How Bureaucrats See Eminent Domain

July 10, 2006 | By PACIFIC LEGAL FOUNDATION

by Timothy Sandefur

We got an email from a city administrator from a midwestern state, who wouldn't let us use his name (wonder why?!). He had this to say about the backlash against eminent domain abuse:

Hi,

Hated government bureaucrat here. City Administrator. I have read all your hand wringing on Kelo with some amusement. We have an attorney in our town who owns a building that is falling apart and endangers the public, which I had to block off. Well, he has the building in his corporations name, so he is not touchable.  That's right, if you set up a corporation and let a building go to hell, you can just walk away. Nothing the big bad local government can do about it. There is no responsibility to the community, city or to anyone.

I find the libertarian philosophy a very selfish one: It continually promotes the interests of the individual at the expense of all else, including the health of the community.

While I certainly have worked with many fine industrial and small business people, I also work with slumlords and several others who really do not say much for the private sector.

Kelo is much ado about nothing.

Note how your desire not to be forced to keep your home or your business is "selfish" and just "hand wringing." Well, I suppose it is "selfish," in the healthy sense that not wanting to be robbed of the things you've earned is "selfish."

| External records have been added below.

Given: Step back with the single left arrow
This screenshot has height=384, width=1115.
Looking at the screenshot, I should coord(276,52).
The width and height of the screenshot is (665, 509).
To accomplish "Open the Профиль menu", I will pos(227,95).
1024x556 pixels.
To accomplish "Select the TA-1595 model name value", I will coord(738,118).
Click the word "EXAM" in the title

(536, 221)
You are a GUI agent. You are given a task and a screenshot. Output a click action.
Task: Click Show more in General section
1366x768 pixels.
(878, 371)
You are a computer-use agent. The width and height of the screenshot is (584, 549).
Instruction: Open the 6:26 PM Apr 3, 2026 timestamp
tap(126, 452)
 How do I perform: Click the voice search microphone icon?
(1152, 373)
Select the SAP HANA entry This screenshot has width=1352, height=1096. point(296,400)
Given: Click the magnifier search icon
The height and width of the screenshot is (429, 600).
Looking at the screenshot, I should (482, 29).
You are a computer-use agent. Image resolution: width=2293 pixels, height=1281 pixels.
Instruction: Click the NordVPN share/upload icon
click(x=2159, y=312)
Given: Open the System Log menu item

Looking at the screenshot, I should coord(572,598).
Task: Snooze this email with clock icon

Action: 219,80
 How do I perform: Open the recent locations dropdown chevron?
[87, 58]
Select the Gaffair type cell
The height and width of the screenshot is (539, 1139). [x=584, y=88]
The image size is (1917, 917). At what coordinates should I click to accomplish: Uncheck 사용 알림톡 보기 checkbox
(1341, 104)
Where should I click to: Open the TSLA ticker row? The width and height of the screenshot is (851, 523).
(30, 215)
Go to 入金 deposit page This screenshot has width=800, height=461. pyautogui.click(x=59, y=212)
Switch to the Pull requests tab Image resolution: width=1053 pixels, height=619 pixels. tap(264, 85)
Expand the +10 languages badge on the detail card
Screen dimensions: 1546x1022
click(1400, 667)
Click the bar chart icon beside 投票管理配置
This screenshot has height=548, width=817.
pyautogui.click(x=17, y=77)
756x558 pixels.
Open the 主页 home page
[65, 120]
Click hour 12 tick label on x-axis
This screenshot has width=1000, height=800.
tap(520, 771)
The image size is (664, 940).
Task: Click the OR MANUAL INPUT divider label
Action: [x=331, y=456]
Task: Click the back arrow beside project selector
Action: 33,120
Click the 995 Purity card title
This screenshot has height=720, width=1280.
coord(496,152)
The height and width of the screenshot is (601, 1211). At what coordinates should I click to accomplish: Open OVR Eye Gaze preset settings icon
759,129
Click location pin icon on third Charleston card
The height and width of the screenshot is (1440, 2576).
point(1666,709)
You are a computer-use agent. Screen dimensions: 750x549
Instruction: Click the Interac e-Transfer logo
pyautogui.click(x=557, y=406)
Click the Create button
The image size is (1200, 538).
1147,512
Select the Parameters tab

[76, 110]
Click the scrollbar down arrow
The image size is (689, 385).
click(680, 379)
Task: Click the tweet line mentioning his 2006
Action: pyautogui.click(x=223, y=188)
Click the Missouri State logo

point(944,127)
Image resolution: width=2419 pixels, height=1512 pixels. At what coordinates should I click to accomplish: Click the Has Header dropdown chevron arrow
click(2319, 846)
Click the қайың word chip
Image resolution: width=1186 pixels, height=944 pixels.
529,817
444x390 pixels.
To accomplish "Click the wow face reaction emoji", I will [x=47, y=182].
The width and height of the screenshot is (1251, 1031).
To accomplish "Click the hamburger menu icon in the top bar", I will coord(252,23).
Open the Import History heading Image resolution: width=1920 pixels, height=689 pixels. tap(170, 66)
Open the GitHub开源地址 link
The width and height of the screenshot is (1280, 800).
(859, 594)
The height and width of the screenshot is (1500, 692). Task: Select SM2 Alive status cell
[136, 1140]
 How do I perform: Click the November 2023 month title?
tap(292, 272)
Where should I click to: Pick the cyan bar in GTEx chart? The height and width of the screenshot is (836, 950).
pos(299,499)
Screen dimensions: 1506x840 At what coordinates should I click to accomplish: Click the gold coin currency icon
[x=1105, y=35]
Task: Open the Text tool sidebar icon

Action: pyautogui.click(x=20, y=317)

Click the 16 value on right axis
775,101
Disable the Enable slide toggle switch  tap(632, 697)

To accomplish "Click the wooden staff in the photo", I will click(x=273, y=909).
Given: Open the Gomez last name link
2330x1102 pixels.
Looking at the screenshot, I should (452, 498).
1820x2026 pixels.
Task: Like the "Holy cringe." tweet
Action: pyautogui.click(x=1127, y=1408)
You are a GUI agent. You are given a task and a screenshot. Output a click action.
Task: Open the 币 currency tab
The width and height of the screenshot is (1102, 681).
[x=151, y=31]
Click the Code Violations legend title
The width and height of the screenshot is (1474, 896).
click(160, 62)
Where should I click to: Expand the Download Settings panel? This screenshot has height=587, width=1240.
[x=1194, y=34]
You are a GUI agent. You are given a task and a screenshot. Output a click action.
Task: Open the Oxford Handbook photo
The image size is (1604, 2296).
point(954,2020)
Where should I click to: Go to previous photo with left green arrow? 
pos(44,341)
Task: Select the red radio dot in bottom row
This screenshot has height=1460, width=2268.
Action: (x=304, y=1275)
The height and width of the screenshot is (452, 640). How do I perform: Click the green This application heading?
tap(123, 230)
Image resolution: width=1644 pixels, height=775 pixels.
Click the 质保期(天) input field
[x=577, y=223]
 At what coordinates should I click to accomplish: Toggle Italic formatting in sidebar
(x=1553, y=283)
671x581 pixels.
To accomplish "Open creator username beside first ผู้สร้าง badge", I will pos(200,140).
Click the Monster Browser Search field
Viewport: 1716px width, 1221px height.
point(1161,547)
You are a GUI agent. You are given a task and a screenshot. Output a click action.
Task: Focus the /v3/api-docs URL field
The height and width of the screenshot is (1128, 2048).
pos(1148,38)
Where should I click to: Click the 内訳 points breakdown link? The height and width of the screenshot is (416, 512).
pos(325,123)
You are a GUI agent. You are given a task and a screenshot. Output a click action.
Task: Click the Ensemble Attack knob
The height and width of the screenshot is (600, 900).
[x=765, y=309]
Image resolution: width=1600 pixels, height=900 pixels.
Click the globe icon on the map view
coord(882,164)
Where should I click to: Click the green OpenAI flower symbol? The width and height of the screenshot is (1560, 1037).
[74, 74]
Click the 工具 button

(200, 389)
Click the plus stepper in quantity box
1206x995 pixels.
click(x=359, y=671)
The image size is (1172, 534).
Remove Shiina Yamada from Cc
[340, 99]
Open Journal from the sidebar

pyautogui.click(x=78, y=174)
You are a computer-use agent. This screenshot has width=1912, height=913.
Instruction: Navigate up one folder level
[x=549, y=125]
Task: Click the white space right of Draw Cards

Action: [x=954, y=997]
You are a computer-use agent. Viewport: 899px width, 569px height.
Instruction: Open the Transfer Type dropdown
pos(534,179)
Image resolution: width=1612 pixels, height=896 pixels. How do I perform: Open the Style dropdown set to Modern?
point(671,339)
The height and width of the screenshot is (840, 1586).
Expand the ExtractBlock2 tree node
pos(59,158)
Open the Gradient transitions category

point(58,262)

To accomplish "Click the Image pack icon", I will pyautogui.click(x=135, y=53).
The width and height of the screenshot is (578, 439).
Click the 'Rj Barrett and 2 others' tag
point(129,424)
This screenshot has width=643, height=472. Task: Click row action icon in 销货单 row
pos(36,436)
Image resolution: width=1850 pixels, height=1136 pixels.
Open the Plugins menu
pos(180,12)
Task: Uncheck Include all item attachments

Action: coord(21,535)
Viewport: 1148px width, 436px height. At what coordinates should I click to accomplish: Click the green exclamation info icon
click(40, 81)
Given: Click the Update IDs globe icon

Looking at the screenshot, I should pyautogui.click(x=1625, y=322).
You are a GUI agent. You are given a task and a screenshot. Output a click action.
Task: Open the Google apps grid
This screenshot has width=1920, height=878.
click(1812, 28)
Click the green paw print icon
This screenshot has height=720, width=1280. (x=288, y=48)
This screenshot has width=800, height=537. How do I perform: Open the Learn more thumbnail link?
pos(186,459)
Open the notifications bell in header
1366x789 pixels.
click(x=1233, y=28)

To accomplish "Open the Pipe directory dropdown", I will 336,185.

What's actually "amusing" here is this gentleman's attempt to avoid the real issue. Nobody is saying that government should be forbidden to protect the public from buildings that are "falling apart." But he doesn't want to talk about government seizing property for "economic development"—i.e., transferring the property to another private owner for his own private profit. He doesn't want to talk about the condemnation of 1.5 acres owned by the Mississippi Valley Truck Center to make way for a multimillion dollar waterfront development, or the condemnation of the Star Brewery in Dubuque, Iowa, so that the city could replace it with a restaurant and other commercial uses.

Unfortunately, this attitude—that the uproar about eminent domain is "much ado about nothing"—is typical of bureaucrats who think your property is just a tool for them to use in shaping the kinds of neighborhoods that they would like to see: who see property, not as a right, but as a privilege.